§ Collected data entries

....................

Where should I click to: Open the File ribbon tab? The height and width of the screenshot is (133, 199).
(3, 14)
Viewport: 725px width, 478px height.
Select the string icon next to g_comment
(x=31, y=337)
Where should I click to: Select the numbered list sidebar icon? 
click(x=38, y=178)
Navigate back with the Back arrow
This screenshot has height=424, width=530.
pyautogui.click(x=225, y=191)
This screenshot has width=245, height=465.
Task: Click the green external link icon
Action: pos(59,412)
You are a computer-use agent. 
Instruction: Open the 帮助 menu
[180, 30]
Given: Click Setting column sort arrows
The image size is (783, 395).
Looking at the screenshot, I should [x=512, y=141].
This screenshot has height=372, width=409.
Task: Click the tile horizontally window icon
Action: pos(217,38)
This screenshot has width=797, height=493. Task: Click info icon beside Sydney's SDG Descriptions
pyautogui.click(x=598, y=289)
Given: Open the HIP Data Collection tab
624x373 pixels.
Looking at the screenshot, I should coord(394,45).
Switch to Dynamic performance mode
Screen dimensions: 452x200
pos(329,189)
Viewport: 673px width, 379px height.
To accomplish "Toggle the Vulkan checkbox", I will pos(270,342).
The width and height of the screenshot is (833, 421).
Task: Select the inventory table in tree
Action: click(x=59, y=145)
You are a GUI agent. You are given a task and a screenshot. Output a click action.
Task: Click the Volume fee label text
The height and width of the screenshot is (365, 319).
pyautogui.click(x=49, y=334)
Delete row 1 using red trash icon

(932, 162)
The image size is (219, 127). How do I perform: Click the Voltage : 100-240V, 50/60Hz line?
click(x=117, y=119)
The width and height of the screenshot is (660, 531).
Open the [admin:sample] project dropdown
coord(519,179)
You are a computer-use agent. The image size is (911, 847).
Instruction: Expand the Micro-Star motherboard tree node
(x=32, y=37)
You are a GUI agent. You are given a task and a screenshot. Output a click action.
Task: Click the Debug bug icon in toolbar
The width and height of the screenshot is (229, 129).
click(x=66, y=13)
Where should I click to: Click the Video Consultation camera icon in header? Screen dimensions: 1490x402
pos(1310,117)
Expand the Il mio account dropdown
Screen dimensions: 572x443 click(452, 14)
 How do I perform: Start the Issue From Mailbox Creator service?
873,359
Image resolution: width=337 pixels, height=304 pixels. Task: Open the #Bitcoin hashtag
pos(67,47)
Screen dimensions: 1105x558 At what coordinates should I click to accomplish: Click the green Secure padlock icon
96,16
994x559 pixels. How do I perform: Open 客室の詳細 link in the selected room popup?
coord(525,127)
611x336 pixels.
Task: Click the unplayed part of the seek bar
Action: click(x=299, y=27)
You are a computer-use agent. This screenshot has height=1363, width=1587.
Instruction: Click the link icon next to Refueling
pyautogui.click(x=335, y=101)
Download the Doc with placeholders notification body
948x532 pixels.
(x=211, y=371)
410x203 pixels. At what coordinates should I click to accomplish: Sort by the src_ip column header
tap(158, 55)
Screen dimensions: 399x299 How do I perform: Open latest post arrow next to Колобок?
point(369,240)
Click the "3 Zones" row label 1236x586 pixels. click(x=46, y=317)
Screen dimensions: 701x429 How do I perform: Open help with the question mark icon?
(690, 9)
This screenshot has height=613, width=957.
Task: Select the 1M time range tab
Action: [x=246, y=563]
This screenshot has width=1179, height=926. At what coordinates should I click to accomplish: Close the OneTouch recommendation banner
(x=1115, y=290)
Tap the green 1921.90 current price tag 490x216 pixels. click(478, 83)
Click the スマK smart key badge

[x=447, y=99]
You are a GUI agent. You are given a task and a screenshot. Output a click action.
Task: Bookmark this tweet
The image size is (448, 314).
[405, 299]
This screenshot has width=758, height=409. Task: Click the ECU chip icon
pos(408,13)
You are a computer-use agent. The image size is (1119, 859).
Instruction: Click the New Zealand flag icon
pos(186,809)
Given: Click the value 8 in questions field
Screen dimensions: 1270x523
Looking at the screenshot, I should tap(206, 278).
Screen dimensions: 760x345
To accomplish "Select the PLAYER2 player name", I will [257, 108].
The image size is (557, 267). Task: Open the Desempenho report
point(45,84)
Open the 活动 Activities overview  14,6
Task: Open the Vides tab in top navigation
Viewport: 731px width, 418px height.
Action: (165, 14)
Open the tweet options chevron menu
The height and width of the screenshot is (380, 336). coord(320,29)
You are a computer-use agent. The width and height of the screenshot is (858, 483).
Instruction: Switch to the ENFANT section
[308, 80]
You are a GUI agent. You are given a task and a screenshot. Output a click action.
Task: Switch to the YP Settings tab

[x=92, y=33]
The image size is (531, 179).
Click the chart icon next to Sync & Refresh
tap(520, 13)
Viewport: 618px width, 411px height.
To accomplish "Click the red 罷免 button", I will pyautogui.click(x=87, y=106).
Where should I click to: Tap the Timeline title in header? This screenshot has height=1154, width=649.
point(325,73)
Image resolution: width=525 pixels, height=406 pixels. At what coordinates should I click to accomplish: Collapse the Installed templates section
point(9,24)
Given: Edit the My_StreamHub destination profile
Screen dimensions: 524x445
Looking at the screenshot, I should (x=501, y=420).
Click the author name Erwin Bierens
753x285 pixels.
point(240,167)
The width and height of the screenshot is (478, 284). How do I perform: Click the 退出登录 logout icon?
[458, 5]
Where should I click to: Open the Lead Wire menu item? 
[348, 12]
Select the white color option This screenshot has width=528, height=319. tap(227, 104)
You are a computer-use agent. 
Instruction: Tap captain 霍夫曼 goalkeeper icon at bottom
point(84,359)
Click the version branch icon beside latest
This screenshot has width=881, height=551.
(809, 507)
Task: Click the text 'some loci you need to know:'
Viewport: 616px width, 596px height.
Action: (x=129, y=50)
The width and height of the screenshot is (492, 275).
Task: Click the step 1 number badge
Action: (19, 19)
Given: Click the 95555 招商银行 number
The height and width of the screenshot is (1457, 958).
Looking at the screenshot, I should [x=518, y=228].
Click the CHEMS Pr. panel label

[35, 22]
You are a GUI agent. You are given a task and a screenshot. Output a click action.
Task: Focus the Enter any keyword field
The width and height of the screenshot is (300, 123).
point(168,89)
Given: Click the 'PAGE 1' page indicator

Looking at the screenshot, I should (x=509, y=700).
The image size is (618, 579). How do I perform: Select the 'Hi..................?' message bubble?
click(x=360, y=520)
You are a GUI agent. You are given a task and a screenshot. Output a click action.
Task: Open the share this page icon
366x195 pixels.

....................

§ Exercise aim
Copy each line above where the string "text" occurs.

§ Task result
Task: Click the Volume fee label text
Task: Click the text 'some loci you need to know:'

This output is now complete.